Work task. Pull out every line in the records below that contains the word "Identify", matching its case exactly.

Input data below:

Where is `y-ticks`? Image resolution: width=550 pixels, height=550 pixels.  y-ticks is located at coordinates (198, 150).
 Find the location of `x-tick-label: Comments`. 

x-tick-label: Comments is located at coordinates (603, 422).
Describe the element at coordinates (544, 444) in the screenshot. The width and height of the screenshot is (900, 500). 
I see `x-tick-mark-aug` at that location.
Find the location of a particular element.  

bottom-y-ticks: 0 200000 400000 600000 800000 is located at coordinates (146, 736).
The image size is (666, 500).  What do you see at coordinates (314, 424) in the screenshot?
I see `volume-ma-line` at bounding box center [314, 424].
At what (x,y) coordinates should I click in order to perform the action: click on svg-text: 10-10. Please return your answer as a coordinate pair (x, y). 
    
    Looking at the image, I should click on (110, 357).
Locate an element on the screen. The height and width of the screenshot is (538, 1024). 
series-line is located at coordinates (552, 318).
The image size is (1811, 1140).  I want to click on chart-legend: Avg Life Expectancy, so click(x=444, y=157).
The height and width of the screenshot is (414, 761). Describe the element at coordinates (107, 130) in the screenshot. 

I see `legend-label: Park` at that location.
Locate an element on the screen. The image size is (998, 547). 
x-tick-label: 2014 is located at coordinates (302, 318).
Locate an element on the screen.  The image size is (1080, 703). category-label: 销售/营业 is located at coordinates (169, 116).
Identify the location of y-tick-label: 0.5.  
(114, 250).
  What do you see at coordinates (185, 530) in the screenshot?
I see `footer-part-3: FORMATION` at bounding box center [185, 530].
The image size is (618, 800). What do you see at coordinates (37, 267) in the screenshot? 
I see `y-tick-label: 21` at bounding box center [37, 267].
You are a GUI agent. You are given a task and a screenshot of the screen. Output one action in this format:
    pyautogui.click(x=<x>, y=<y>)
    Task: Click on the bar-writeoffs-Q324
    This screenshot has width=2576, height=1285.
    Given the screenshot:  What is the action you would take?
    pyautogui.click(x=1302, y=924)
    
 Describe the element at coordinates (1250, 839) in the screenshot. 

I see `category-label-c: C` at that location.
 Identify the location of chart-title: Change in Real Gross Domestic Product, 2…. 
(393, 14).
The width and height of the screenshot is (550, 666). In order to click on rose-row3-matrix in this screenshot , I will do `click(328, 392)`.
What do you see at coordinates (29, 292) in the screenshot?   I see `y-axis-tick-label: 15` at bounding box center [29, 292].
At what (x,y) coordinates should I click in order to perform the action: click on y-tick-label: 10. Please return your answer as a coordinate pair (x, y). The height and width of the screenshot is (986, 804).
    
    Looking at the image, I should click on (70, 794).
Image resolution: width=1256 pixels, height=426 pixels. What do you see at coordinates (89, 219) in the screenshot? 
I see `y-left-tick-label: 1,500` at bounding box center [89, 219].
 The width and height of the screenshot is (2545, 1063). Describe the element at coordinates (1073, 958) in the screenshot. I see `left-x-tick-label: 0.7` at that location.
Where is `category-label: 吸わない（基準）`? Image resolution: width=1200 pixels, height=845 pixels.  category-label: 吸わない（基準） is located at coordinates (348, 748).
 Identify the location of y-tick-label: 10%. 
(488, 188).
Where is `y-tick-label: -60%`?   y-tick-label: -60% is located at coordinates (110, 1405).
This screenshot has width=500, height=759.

End of Input data.

Answer to the problem.
Identify the location of y-tick-label: 0.5.  
 Identify the location of chart-title: Change in Real Gross Domestic Product, 2…. 
 Identify the location of y-tick-label: 10%. 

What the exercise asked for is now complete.